BEGIN Data shown

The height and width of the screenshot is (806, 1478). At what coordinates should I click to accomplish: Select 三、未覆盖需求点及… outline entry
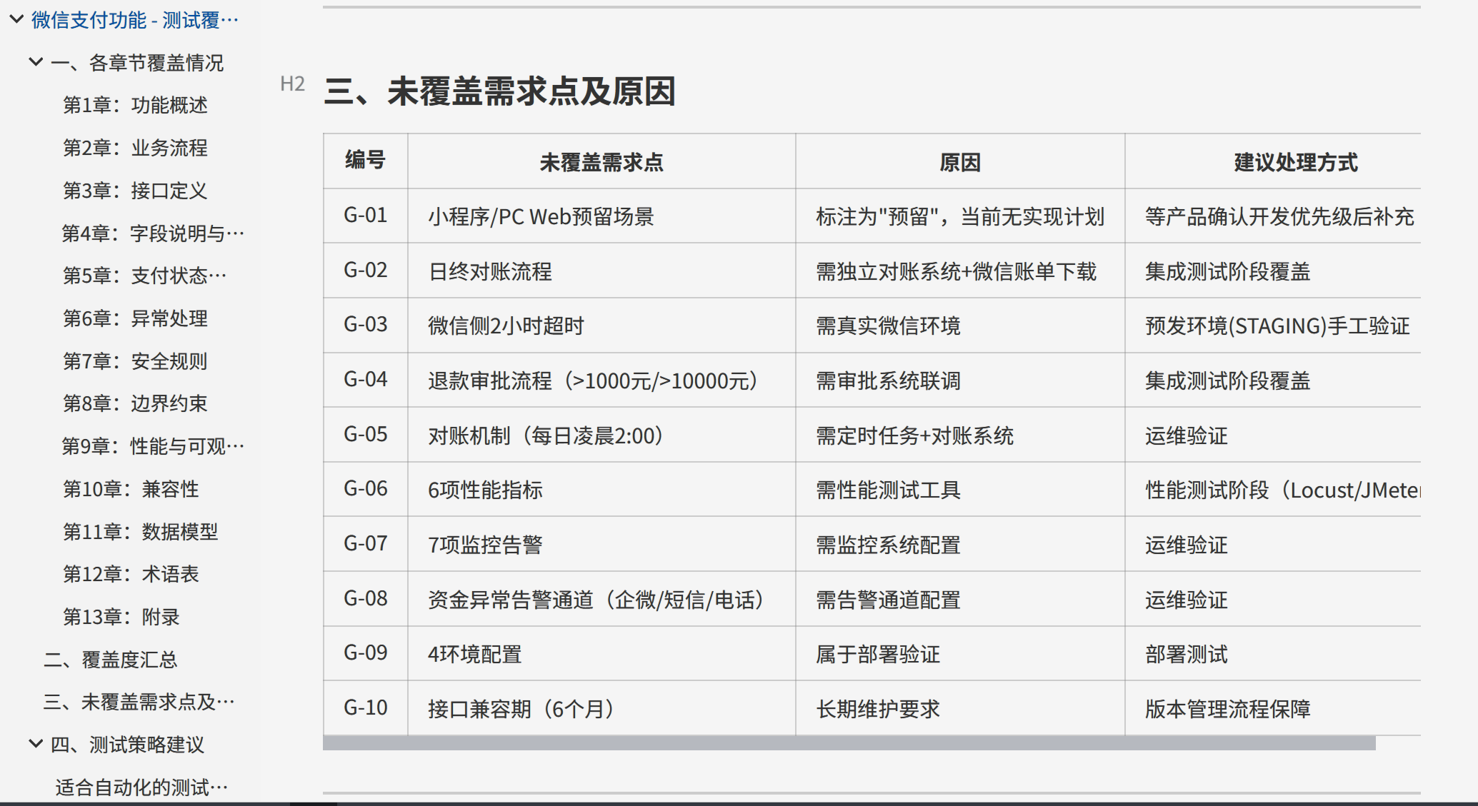[139, 702]
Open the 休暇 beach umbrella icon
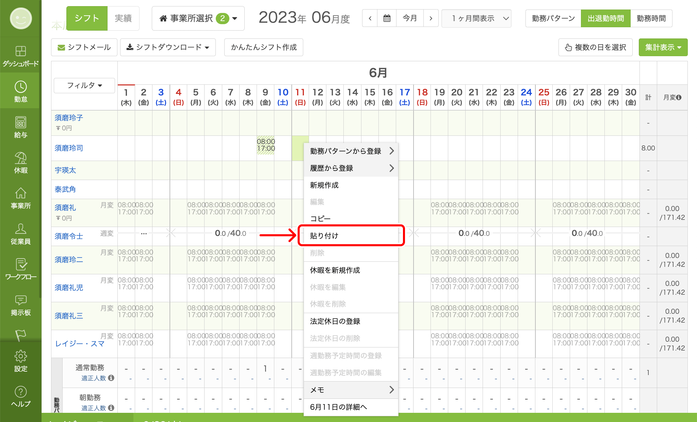 (x=20, y=158)
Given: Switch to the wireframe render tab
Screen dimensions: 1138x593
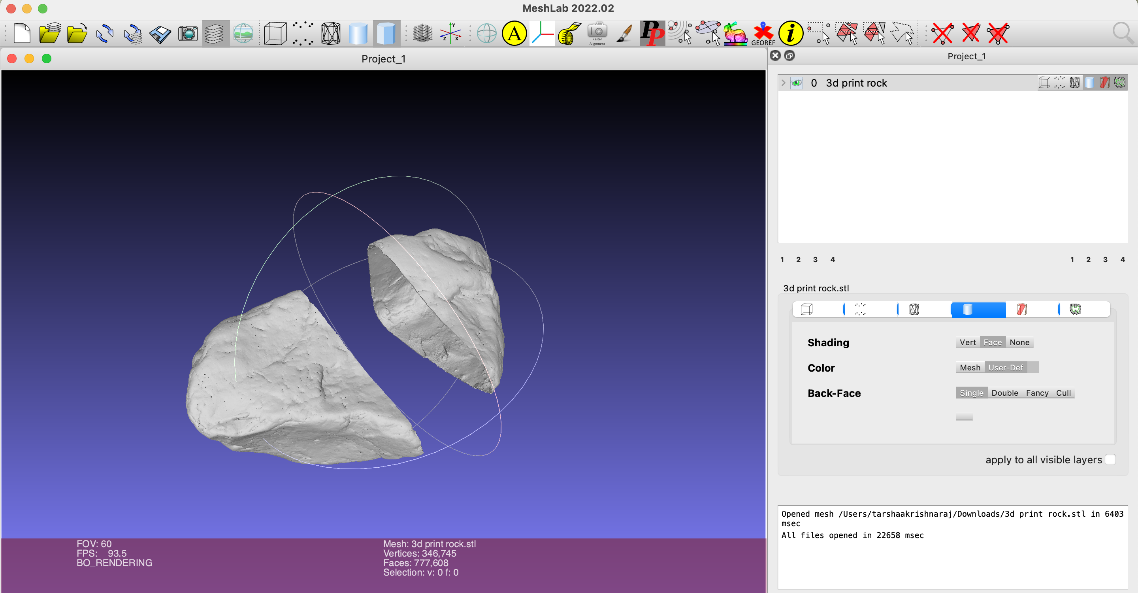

END Data shown

Task directions: Write the records out once more, exactly as they appear, with no pictures.

Expected output:
The height and width of the screenshot is (806, 1478). At what coordinates should I click to accomplish: Select 三、未覆盖需求点及… outline entry
[139, 702]
Open the 休暇 beach umbrella icon
 (x=20, y=158)
Given: Switch to the wireframe render tab
Screen dimensions: 1138x593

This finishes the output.